Tuesday 27 November 2007

Getting ready....

Between frantically checking the edits made to my book and writing/photographing magazine features, I am starting to get ready for a trip back to the Seychelles next week. I reckon the ultra-remote atolls that lie many hundreds of miles away from civilisation offer arguably the best saltwater fishing anywhere on this earth. Nowhere for starters can you sight fish the flats for such insane numbers of big GTs like the one above. I am heading out there for my third trip to photograph this extraordinary fishing. There is only one group of guides that I trust for this "out there" fishing and that is the FlyCastaway guys from South Africa. You can book trips out there through the fly fishing travel company Aardvark McLeod. This kind of fishing is expensive, but what price the best there is ? See a bunch of photos from my recent trips here and here.
What you can carry is limited by various factors - weight restrictions, the sheer physical nature of the fishing (lots of walking and wading in serious heat) and actually photographing on the flats. Being out all day means that I need to carry camera gear plus sufficient water (dehydration is bad news), and changing lenses while wading is really difficult. Using one lens for long periods is a great discipline, but big blue skies usually allow for a lot of wide-angle photography. It is about as exciting as fishing and fishing photography is ever going to get. I spend most of the time on a trip like this in a complete state of excitement and then just collapse on the plane journey home.

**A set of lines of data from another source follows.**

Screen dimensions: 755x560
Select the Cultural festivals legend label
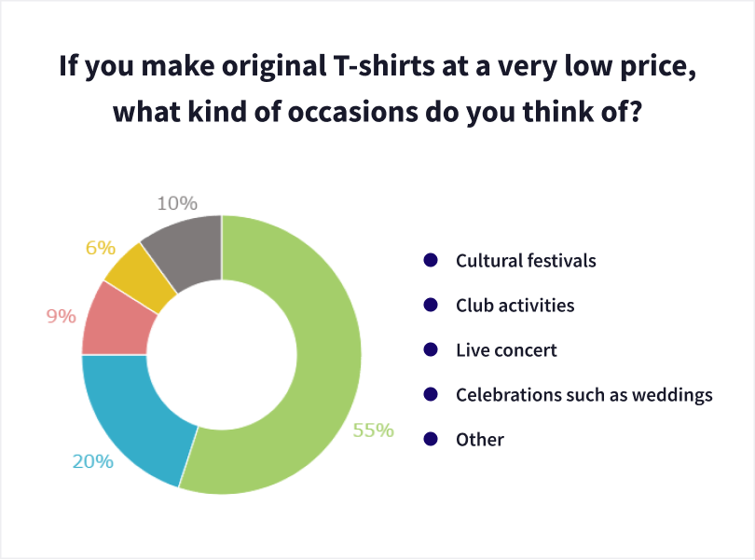coord(526,261)
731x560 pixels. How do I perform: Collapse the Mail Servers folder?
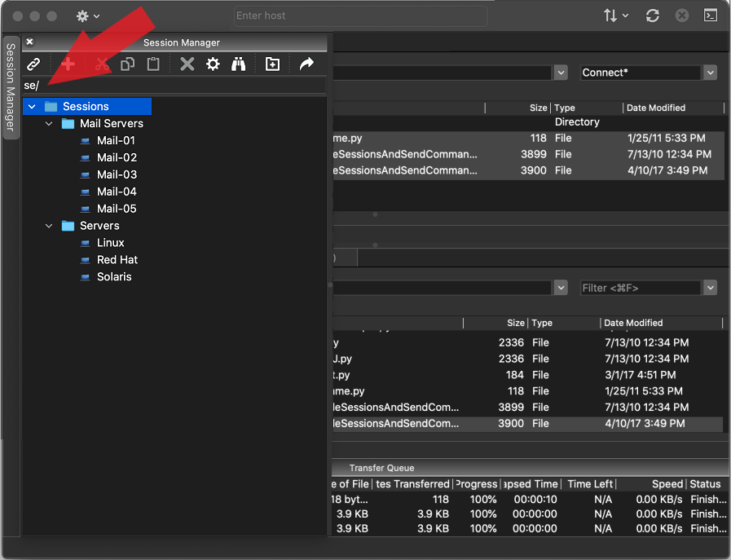(x=49, y=123)
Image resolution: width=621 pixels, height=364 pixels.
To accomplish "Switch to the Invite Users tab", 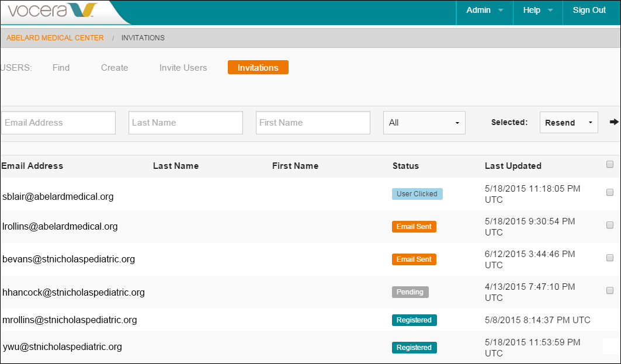I will [x=183, y=67].
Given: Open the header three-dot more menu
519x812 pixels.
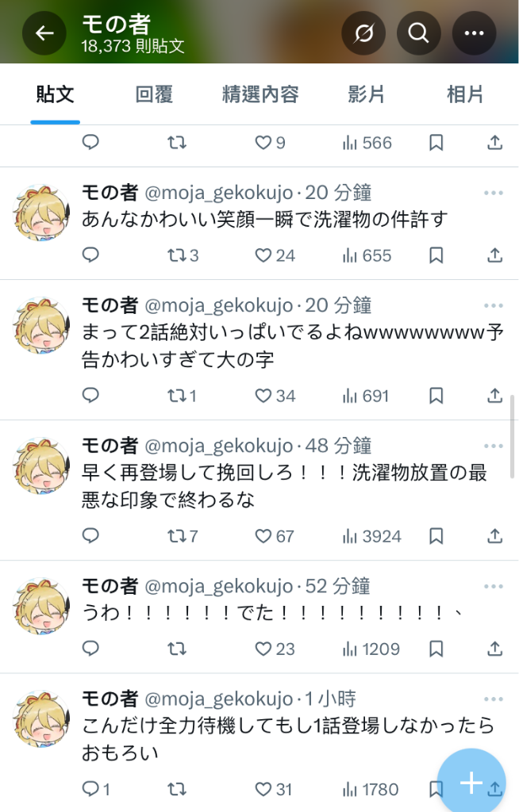Looking at the screenshot, I should click(x=474, y=33).
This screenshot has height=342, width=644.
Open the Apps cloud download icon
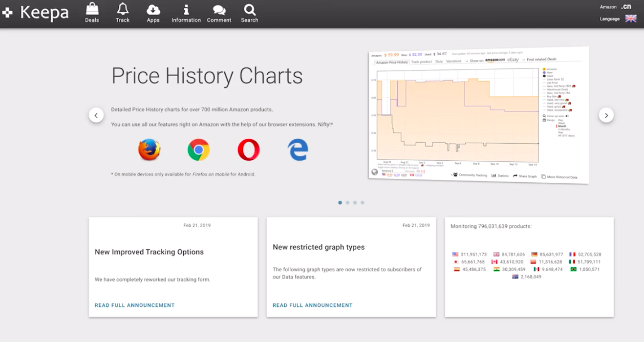(153, 10)
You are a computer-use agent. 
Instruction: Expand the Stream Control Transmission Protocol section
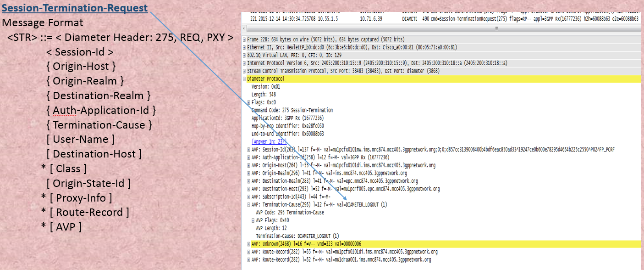tap(244, 70)
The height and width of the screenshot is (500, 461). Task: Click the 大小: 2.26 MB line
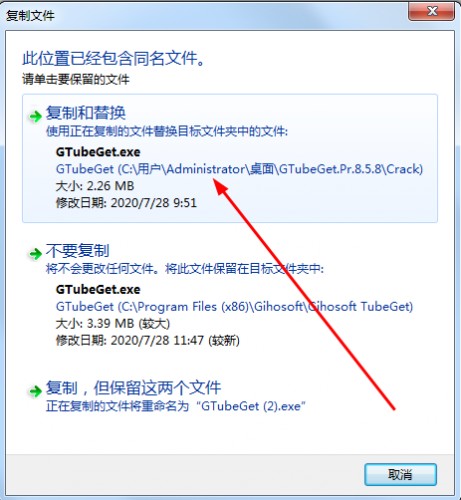tap(95, 186)
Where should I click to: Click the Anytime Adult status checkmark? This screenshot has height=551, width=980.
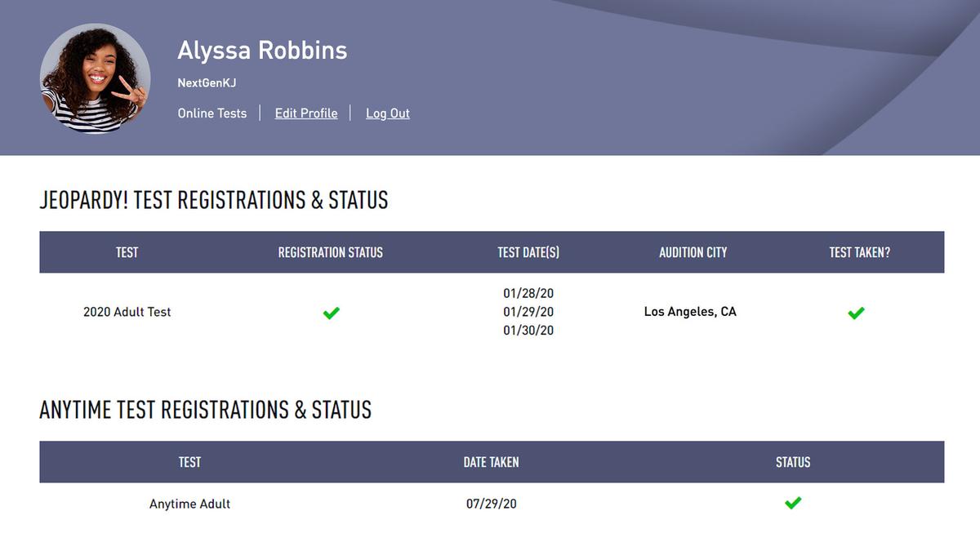coord(793,503)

All my camera gear for this kind of flats trip goes in a Lowepro DryZone Rover. This is a great bag for walking miles and miles, and it has an inbuilt water bladder system that is invaluable. Polarised sunglasses are essential : use the Maui Jim ones and you will not go far wrong. I am taking the Lagoon model with the HCL lenses, and a spare pair for a backup. I wear all the usual tropical fishing clothing - shirts, shorts, flats boots, neoprene gravel guards, hat etc. I have yet to find a better suncream anywhere than the awesome BullFrog. Annoyingly we can not get it in the UK, so I always pick up a load when I am in the US. I use the factor 36 Quik Gel that remains waterproof for ages. I have never burnt with this stuff once.